### WHAT IS ASKED:
Report every line in the records below that contains the word "Choose".

-- Start SUPPLIED MATERIAL --

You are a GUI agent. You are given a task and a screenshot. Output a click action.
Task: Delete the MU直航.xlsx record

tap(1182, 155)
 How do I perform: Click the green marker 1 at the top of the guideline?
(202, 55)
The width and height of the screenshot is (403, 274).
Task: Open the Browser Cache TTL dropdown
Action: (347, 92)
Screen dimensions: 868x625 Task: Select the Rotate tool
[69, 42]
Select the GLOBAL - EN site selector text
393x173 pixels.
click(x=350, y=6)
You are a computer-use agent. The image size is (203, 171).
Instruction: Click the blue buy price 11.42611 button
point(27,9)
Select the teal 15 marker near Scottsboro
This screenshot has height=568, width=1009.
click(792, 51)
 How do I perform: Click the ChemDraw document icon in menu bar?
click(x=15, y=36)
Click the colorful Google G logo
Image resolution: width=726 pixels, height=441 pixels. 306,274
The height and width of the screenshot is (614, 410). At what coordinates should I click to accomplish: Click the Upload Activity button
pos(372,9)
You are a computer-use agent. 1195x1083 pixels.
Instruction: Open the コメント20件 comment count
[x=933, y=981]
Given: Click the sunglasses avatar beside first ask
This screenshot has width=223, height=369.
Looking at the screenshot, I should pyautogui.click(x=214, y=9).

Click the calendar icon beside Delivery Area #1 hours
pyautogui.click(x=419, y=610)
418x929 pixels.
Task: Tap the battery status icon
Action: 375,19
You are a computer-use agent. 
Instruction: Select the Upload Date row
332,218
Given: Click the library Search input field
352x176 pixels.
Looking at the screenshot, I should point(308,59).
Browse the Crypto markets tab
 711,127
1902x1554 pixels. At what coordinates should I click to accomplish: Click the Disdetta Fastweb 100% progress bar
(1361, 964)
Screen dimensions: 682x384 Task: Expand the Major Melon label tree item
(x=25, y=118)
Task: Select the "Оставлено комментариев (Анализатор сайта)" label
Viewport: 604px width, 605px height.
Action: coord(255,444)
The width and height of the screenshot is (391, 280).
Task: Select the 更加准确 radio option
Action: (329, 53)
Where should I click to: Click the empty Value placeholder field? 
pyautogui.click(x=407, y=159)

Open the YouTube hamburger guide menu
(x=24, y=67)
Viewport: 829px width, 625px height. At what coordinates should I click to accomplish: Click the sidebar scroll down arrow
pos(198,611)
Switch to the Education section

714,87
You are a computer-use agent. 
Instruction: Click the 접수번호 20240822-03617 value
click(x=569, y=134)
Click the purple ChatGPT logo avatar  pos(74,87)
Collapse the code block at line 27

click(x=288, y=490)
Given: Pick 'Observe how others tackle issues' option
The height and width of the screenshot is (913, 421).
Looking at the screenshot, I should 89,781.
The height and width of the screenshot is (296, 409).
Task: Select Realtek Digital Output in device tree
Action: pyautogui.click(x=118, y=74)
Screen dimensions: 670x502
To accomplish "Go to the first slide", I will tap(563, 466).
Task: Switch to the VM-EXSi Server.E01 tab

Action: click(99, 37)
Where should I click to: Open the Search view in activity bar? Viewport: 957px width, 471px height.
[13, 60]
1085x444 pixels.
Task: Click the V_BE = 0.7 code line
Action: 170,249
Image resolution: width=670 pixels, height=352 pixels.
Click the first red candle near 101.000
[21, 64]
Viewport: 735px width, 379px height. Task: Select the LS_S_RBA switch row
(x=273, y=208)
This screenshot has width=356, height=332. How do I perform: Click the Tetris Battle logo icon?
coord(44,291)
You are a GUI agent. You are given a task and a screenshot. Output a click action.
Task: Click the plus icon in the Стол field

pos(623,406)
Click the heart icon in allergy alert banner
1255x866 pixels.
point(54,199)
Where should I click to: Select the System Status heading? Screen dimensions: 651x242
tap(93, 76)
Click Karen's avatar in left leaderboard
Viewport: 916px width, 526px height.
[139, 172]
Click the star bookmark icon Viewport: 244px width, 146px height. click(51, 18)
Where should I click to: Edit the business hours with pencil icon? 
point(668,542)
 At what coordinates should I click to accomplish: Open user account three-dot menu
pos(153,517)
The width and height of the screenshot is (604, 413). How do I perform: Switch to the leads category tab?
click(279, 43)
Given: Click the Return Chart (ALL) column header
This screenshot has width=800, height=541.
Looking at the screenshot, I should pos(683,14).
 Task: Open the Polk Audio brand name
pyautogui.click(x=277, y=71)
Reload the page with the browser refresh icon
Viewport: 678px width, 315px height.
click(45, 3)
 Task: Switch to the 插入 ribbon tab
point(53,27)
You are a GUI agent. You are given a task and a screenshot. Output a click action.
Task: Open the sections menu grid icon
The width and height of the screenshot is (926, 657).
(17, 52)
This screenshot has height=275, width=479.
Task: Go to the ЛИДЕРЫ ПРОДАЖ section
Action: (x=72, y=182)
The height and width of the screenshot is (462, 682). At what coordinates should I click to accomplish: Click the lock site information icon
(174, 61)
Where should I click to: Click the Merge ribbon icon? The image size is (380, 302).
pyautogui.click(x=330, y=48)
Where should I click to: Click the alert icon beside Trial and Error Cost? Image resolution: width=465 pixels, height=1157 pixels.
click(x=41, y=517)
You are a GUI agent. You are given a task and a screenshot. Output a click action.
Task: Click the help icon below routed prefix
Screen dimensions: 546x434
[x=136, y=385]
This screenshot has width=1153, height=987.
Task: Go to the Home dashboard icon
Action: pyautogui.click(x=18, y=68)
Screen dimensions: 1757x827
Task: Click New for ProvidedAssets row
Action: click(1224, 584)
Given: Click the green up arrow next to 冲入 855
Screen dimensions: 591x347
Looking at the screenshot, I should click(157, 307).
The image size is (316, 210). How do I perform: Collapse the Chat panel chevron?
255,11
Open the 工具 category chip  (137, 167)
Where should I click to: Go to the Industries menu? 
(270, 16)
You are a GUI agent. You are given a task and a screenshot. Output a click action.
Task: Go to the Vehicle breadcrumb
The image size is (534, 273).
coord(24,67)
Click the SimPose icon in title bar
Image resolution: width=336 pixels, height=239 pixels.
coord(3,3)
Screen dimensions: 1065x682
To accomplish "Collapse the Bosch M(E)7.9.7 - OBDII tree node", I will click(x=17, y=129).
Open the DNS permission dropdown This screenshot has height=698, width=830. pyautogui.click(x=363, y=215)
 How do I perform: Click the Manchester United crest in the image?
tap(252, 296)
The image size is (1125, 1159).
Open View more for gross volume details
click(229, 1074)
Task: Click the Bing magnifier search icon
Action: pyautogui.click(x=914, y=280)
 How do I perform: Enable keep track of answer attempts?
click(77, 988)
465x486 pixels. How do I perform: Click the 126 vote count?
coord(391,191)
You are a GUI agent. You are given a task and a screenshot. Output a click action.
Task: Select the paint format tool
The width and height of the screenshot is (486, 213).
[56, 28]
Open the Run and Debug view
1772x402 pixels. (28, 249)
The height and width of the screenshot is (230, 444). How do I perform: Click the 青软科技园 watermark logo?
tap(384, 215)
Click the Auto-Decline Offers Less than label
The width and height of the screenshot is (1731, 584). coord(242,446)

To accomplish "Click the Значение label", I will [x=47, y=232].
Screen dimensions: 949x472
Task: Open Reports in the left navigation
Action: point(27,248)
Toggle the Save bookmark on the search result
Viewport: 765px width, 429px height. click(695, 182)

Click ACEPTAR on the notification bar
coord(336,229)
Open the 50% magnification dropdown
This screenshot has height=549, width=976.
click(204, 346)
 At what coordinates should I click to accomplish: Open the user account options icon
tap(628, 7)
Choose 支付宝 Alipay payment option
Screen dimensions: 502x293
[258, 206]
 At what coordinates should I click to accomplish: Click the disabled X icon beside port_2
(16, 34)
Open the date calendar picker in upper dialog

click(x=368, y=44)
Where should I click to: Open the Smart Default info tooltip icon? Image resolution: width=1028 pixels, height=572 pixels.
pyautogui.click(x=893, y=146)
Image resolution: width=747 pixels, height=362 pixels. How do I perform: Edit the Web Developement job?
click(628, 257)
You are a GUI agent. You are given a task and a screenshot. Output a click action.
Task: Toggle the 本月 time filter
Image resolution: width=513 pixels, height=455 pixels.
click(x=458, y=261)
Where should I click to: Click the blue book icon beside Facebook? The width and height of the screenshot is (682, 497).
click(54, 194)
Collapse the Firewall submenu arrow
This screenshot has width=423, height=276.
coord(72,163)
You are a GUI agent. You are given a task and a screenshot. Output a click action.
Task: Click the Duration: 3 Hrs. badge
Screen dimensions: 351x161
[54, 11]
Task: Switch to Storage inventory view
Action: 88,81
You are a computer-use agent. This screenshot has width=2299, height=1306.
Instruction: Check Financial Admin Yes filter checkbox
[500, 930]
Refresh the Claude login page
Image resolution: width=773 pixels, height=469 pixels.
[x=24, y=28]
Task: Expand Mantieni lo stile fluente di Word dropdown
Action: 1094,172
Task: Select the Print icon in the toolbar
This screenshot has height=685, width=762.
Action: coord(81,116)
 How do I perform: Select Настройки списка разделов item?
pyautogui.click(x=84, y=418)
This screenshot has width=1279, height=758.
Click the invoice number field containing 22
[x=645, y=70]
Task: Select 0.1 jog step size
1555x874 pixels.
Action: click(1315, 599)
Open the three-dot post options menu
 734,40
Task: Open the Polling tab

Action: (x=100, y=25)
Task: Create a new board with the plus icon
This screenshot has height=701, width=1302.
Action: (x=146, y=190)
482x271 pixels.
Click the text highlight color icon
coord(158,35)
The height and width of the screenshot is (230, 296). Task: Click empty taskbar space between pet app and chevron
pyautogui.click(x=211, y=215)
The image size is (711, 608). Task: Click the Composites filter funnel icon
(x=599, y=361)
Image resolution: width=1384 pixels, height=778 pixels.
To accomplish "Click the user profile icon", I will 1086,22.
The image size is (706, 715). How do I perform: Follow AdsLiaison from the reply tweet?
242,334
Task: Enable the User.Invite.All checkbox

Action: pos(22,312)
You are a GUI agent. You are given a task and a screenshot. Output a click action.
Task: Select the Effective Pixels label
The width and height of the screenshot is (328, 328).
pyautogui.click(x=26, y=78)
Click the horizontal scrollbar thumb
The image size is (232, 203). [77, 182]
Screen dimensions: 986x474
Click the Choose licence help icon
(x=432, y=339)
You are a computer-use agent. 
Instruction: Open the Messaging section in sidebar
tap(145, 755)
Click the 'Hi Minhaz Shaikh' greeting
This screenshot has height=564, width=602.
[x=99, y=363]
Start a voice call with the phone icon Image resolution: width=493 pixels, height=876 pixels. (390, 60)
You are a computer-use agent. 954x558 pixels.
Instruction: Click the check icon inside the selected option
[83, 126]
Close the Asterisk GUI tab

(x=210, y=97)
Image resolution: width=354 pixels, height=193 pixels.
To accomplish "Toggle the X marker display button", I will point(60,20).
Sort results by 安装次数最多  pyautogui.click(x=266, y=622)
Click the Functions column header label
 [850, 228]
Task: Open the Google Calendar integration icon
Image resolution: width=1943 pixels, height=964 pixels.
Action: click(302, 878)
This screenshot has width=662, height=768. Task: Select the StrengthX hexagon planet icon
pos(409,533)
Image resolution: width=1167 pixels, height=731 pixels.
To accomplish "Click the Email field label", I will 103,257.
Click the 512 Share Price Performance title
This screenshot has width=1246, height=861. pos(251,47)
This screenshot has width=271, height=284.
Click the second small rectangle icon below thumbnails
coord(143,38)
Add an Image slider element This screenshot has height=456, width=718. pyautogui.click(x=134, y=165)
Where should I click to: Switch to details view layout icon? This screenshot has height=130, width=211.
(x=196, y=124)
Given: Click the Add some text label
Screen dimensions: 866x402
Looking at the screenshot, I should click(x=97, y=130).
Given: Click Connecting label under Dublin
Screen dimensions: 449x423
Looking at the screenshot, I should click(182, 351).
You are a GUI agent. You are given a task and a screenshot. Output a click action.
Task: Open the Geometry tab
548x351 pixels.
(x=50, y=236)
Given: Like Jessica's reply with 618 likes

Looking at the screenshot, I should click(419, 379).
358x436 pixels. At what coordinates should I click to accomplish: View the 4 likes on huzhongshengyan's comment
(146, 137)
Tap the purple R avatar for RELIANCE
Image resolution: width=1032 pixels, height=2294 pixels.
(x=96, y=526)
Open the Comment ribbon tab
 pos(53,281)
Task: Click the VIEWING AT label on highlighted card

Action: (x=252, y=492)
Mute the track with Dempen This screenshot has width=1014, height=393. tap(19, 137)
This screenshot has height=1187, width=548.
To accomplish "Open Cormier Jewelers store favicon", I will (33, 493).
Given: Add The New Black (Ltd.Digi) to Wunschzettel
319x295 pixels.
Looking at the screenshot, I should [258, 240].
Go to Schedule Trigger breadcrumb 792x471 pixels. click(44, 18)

-- End SUPPLIED MATERIAL --

### RESULT OF THIS EXERCISE:
Choose 支付宝 Alipay payment option
Click the Choose licence help icon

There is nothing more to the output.